Work order:
Your output should be exactly the lines from the one containing "How do I perform: Click" through the final line of the records, both included, with every picture left out.

━━━ Information

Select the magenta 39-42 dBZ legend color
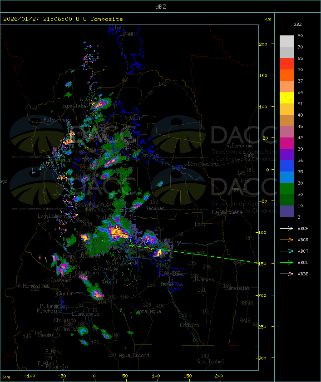The image size is (321, 382). [287, 143]
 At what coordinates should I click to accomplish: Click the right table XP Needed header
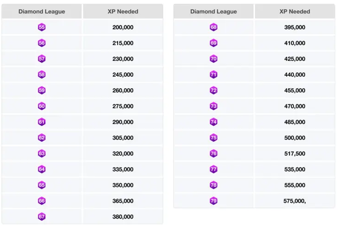tap(295, 12)
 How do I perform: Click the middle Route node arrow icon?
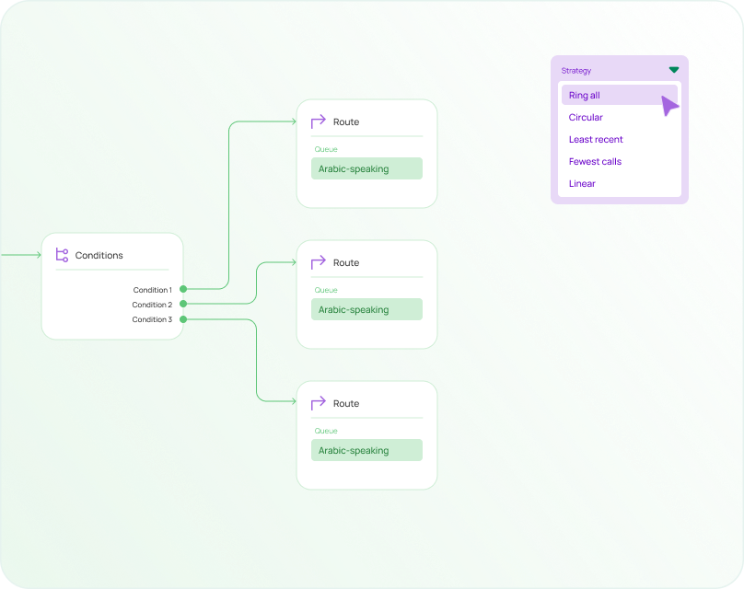pyautogui.click(x=318, y=262)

━━━━━━

Written answer:
 How do I perform: Click the middle Route node arrow icon?
pyautogui.click(x=318, y=262)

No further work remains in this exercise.